# Assignment:
When you reach the line in the data below that contains "Task: Expand the IMG Dark_5s_003.tif node", please start repeating lines exactly, and stop after the line that contains "Task: Click the Total users section heading", repeating nothing else.

--- Data section Enclosed Below ---

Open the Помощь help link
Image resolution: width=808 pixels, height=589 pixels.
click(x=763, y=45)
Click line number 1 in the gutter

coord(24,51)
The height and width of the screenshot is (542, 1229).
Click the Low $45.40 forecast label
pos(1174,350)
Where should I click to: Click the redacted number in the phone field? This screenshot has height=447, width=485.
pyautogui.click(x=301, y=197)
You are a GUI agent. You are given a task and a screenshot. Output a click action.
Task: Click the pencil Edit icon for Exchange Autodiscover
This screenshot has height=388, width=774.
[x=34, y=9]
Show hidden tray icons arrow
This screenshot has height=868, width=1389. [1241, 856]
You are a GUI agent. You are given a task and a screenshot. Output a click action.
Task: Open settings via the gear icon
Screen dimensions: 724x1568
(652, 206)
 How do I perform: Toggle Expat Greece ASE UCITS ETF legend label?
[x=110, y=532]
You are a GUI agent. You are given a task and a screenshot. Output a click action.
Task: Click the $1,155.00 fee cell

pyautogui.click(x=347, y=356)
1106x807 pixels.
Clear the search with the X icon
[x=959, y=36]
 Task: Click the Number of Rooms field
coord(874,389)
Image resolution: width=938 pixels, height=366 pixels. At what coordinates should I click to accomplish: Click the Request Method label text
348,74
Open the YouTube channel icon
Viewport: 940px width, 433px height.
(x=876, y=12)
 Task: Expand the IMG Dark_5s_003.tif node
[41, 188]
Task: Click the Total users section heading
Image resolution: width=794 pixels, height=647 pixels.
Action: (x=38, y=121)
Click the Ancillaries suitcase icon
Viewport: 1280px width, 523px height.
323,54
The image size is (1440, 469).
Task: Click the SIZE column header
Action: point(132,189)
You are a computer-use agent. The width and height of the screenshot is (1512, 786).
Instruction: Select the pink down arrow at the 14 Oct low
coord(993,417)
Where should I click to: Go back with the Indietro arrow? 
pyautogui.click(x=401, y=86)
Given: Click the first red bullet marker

--- End of Enclosed Data section ---

# Exercise solution:
 Task: Expand the IMG Dark_5s_003.tif node
[41, 188]
Task: Click the Total users section heading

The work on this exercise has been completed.